Once the line holding "Task: Select the Devices tab in right panel" is found in the entries below, transcribe exactly every line up to and including the one holding "Collapse the QoreIDSDKSample project group", but leave out the pictures.

▶ _Supplied data_
---------------

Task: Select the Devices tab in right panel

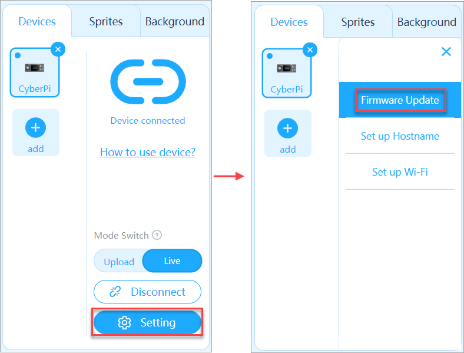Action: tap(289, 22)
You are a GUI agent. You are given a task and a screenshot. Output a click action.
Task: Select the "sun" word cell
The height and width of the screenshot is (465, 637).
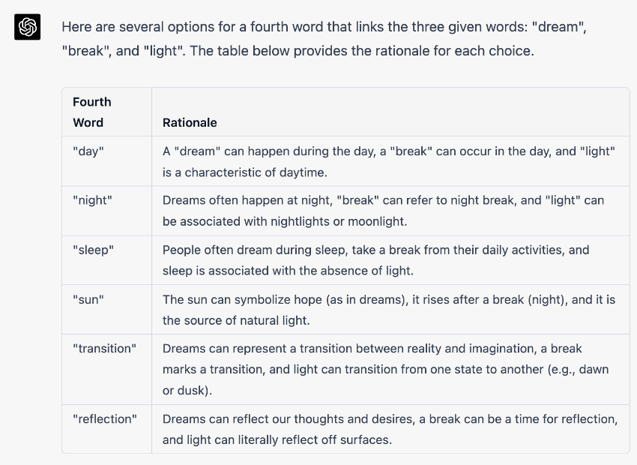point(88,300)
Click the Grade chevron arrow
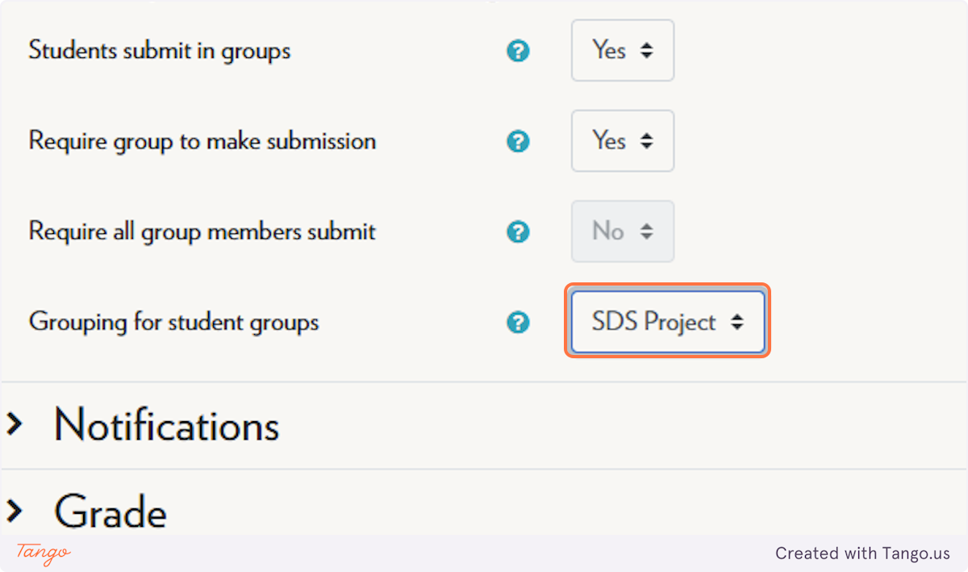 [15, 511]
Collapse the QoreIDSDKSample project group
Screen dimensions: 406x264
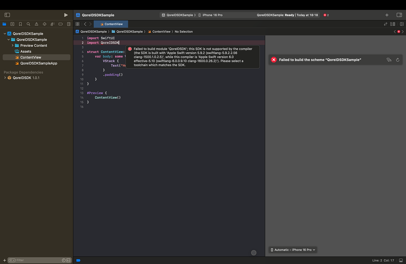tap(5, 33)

---------------

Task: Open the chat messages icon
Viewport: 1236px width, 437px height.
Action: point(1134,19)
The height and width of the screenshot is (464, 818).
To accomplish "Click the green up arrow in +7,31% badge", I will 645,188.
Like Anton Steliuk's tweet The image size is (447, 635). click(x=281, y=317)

---------------

▶ _Expected answer_
Task: Select the Devices tab in right panel

Action: tap(289, 22)
You are a GUI agent. You are given a task and a screenshot. Output a click action.
Task: Select the "sun" word cell
The height and width of the screenshot is (465, 637).
point(88,300)
Click the Grade chevron arrow
 [15, 511]
Collapse the QoreIDSDKSample project group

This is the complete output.